Il vescovo di Bettiah, che lavora a stretto contatto con i rifugiati tibetani in India, dubita del desiderio di modernizzazione del Tibet sbandierato da Pechino. Il Dalai Lama appoggia la novità, se non nasconde fini politici.

Siliguri (AsiaNews) – La Chiesa indiana che lavora con i rifugiati tibetani "non può, seguendo gli insegnamenti di Cristo, approvare la nuova ferrovia che collega la capitale del Tibet al centro della Cina, se il suo scopo è quello di colonizzare ancora di più una regione oramai indifesa". Il Dalai Lama – massima autorità spirituale e politica del Tibet – ha invece "appoggiato il progetto, a meno che non nasconda fini politici".

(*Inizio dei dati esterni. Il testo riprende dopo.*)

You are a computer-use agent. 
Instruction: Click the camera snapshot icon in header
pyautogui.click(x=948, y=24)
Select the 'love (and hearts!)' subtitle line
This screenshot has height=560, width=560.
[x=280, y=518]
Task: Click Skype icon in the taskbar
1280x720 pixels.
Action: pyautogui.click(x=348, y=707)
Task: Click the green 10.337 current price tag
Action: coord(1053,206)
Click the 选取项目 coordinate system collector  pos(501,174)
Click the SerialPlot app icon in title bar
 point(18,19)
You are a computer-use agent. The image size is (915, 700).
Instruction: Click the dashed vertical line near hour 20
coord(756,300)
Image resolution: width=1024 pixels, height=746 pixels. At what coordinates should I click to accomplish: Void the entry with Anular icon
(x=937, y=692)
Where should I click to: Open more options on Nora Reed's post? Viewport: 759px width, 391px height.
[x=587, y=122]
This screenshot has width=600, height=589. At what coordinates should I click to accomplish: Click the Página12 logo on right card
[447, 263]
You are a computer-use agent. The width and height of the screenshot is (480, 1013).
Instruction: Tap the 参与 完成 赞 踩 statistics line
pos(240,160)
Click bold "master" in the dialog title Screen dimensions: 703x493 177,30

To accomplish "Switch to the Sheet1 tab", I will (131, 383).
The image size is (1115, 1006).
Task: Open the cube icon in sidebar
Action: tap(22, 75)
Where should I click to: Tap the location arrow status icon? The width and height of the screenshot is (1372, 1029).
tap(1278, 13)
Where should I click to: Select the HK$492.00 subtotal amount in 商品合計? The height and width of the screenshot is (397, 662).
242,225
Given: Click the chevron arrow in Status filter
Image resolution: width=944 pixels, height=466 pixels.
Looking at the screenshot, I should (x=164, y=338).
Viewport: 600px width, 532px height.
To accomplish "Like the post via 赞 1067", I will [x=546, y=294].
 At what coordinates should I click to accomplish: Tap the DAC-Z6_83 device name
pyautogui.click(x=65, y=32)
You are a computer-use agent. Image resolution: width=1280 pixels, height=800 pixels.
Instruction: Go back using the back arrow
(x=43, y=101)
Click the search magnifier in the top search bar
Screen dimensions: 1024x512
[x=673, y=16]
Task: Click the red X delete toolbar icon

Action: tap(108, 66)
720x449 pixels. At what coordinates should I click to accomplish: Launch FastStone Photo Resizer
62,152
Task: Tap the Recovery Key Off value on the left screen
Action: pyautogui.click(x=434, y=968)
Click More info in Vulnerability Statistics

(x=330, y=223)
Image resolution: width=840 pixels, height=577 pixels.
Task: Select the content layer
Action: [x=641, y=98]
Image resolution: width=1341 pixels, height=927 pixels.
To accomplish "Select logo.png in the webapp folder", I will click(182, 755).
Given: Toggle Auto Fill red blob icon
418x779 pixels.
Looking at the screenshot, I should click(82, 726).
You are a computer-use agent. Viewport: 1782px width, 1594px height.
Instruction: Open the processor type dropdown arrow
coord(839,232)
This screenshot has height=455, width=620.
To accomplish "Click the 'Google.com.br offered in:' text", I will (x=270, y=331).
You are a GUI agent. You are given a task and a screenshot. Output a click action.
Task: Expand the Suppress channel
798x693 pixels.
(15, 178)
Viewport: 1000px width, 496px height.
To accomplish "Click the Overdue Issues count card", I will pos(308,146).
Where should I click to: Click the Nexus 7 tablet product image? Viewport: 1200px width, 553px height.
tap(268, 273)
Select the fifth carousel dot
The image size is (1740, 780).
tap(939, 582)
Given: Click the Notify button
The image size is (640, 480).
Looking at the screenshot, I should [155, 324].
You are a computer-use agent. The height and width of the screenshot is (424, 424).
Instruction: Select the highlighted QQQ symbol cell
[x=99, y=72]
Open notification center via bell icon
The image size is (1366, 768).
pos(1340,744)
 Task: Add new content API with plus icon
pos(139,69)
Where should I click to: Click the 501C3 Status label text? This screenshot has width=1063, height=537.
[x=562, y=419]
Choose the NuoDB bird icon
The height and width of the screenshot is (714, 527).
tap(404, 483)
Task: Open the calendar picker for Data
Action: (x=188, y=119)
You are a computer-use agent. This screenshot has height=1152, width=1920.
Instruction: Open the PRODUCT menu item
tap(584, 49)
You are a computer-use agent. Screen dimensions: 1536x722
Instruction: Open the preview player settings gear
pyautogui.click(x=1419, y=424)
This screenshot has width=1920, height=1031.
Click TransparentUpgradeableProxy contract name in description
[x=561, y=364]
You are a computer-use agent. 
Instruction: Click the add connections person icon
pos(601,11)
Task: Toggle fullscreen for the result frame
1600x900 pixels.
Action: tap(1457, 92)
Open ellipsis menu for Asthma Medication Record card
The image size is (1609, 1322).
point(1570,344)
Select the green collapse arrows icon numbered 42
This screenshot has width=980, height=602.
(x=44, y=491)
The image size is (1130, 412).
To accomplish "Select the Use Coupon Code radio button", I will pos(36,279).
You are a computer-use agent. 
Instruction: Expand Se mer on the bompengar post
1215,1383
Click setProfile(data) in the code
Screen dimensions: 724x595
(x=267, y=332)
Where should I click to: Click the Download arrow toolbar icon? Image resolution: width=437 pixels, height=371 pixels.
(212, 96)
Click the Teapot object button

Mons. Thakur, il vescovo di Bettiah - diocesi indiana che lavora moltissimo con i rifugiati – commenta ad AsiaNews la nuova tratta ferroviaria, inaugurata il primo luglio, che collega Pechino a Lhasa. Con i suoi quattro mila chilometri di lunghezza, è stata definita dal presidente cinese Hu Jintao "un miracolo, una nuova meraviglia mondiale".

"In apparenza – spiega il presule - il collegamento fra la Cina ed il Tibet potrebbe portare benefici economici, ma la storia è testimone del fatto che i cinesi hanno saccheggiato in maniera sistematica la cultura ed il modo di vivere dei tibetani sin dall'invasione della regione, nel 1949". "Per questo – aggiunge mons. Thakur – dubito che il desiderio di Pechino sia quello di modernizzare il Tibet. Se dovesse avere uno scopo diverso da quello dichiarato, questa linea ferroviaria potrebbe aiutare la peggiore forma di tirannia culturale contro gli indifesi nativi. Come discepolo di Gesù Cristo, non potrei mai approvare una cosa del genere".

Sono circa 150 mila i rifugiati tibetani che da 47 anni vivono in dozzine di campi provvisori indiani. "Con la ferrovia – dice ad AsiaNews Lhakpa Gyaltshen, giovane rifugiato nato in un campo nei pressi di Darjeeling – muore del tutto la nostra speranza di poter difendere la cultura, l'economia e le risorse naturali del Tibet. Abbiamo seguito il Dalai Lama nell'esilio per evitare la morte della nostra tradizione, ma se la Cina entra in una maniera così devastante in Tibet, distruggerà tutto". "L'operazione ferroviaria – spiega – significa essere soggiogati in maniera totale all'egemonia cinese, nella forma peggiore che esista. Questo ci sconvolge nel profondo".

Gsergyi Gyang, un altro rifugiato che vive nello stesso campo, spiega che tutti i tibetani – religiosi buddisti e laici – stanno tenendo manifestazioni di protesta in vari campi per rifugiati del Paese, fra cui quello di Dharamsala, sede del governo tibetano in esilio e dimora del Dalai Lama. Le manifestazioni hanno come tema 'Opporsi alla brutale colonizzazione del Tibet da parte dell'etnia han':

"Sappiamo che queste proteste non daranno molto fastidio ai cinesi colonizzatori – spiega Gsergyi – ma vogliamo dimostrare al mondo in che modo la Cina sta devastando la nostra terra con la scusa della modernizzazione". "In ogni caso – aggiunge – siamo ottimisti: un giorno la tirannia cinese finirà e noi potremo tornare alla nostra terra. La nostra vera paura è che, al ritorno, potremmo trovare solo le rovine della nostra cultura".

Secondo Tezing Choeden, attivista del gruppo 'Studenti per un libero Tibet', la ferrovia "porterà in Tibet un'ondata di cinesi, che vorranno rimanere. Questo si chiama genocidio culturale, perché l'etnia han, aiutata dal governo, diventerà sempre più potente e spingerà sempre di più ai margini i nativi".

Diversa, e per alcuni attivisti "sconvolgente", la visione della suprema autorità tibetana, il Dalai Lama. "Se non vi sono motivazioni politiche nascoste – ha dichiarato il suo portavoce, Thupten Samphel – la ferrovia sarà una buona cosa per il Tibet. Questo è il motivo per cui il Dalai Lama appoggia il progetto". "Tuttavia – ha aggiunto – se dovesse portare danni ambientali o una maggiore colonizzazione, avrà un effetto disastroso".